Have you ever heard of the color "Write me a ticket Red"? Here's Mark passing by The Director. ST1300, meet ST1100.
I was fooling around with putting borders around photos. It can be useful to have a thin black border on a photo presented on a white background. Sort of keeps the eye from wandering off the photo. I caught the "red" bug as you can see by this border. It would be easy for the big red border to overwhelm the subject of the photo. Not in this case!
To his immense credit, who should show up for the clinic but our very own Troubadour! Check out that great stopping form. Eyes up looking well ahead. Knees firmly against the tank. Please notice that there is no smoke coming from either tire.
Our instructors execute a great stop. What do the trainers tell them? "Good job, do it again." Never happy are we? So back to the start point for another nerve wracking run. It DOES get easier with repetitions.
Check out that great head turn! Not to brag, but "That's my boy!"
Like I mentioned above, the drag strip is in a canyon between two concrete barriers. It can look pretty darn close ( not to mention scary ) at speed. Especially when you're SWERVING towards it at 60 mph!

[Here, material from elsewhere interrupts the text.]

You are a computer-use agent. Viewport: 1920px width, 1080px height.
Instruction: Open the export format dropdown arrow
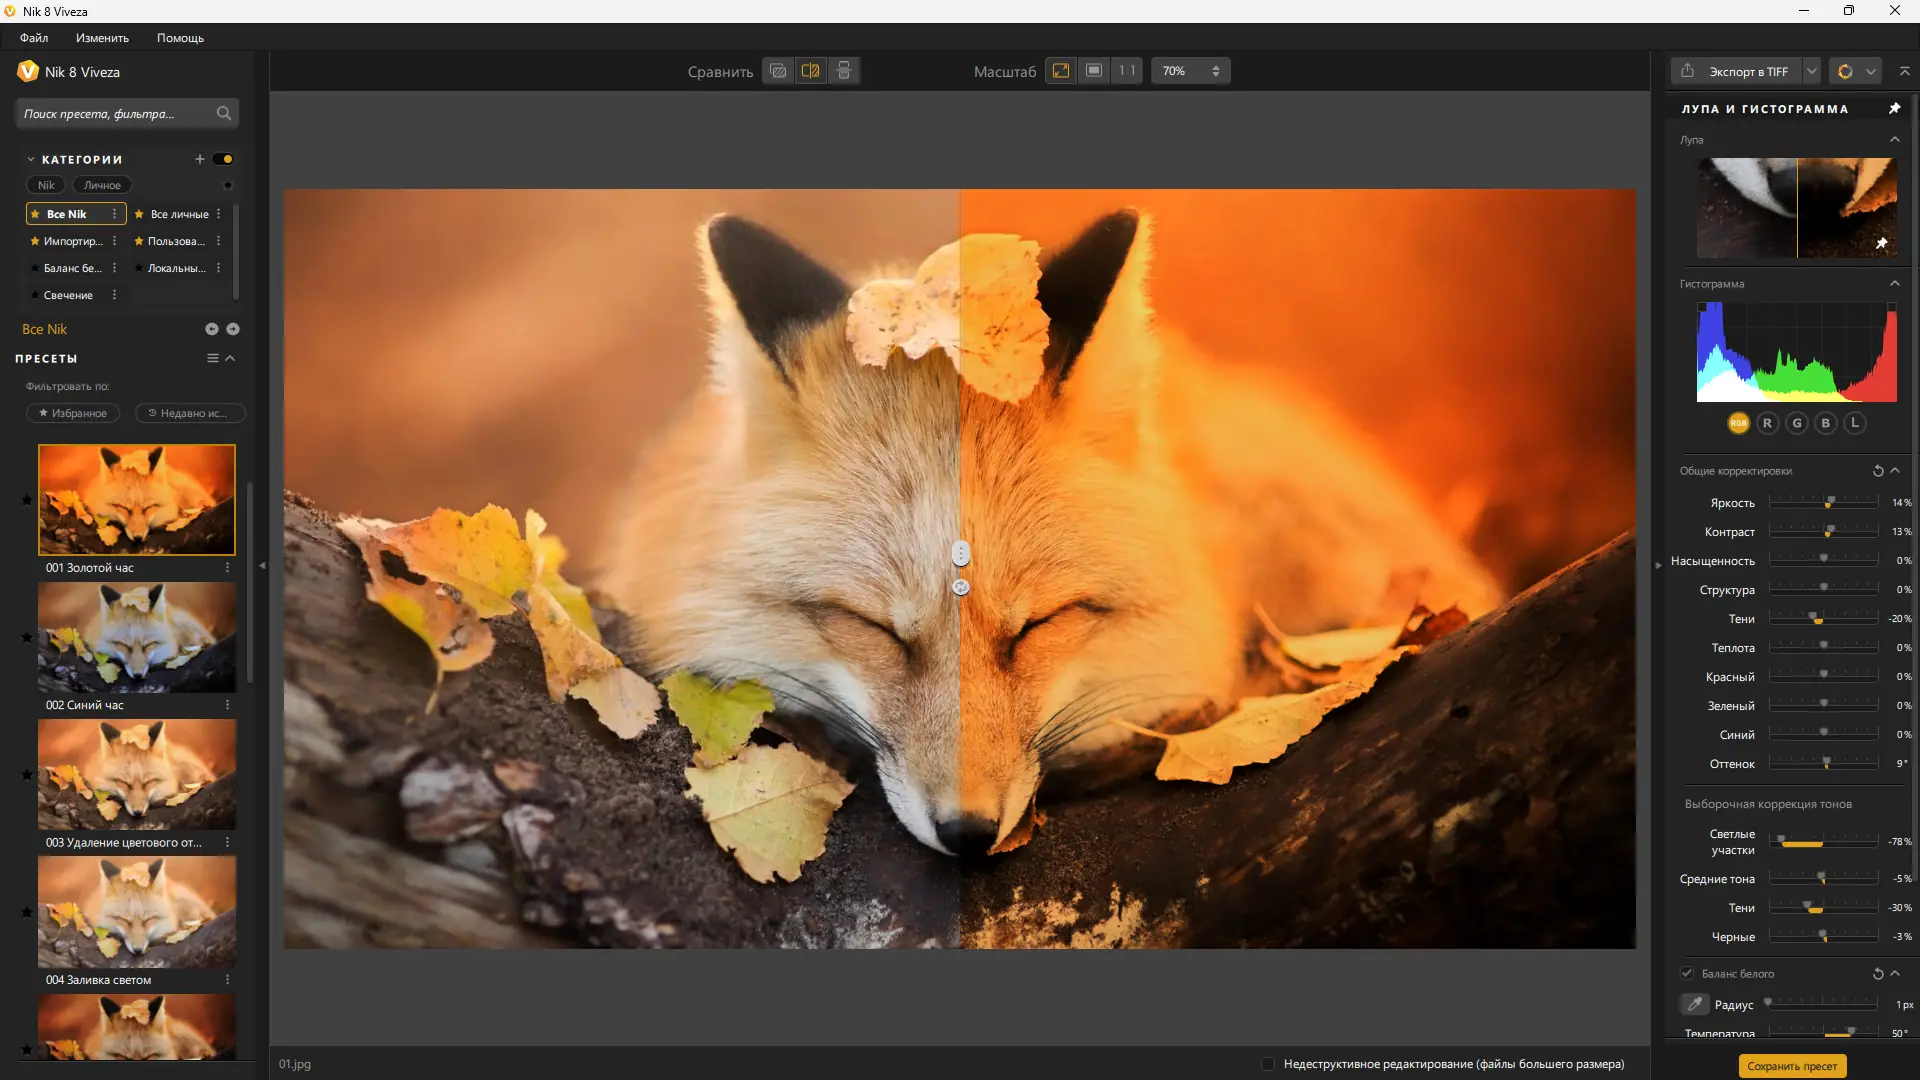tap(1811, 71)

As I said, the turnout was a bit lower than we'd hoped for. I think that the instructors who participated this year will spread the word about their experience. The fear factor holding people back should hopefully be a bit lower for future sessions. We did maximum braking at 45, 60, and 70 mph. We did swerving at 45 and 60 mph. I required full riding gear, just in case. Fortunately, nobody "splashed". We were a little bit worried about that. We did have a couple of close calls. A couple of riders got reminded that you have to be fully upright and out of the swerve BEFORE you apply the brakes. Some of the instructors riding ABS bikes found out that you can still slide the front tire. When you're braking that hard and putting extra weight on the bars the front tire will tend to move side to side. ABS works in a straight line. Once the tire gets turned a bit, it WILL slide. That's one of the reasons for using your knees to take the weight off your upper body, especially your hands. Remember: LIGHT hands!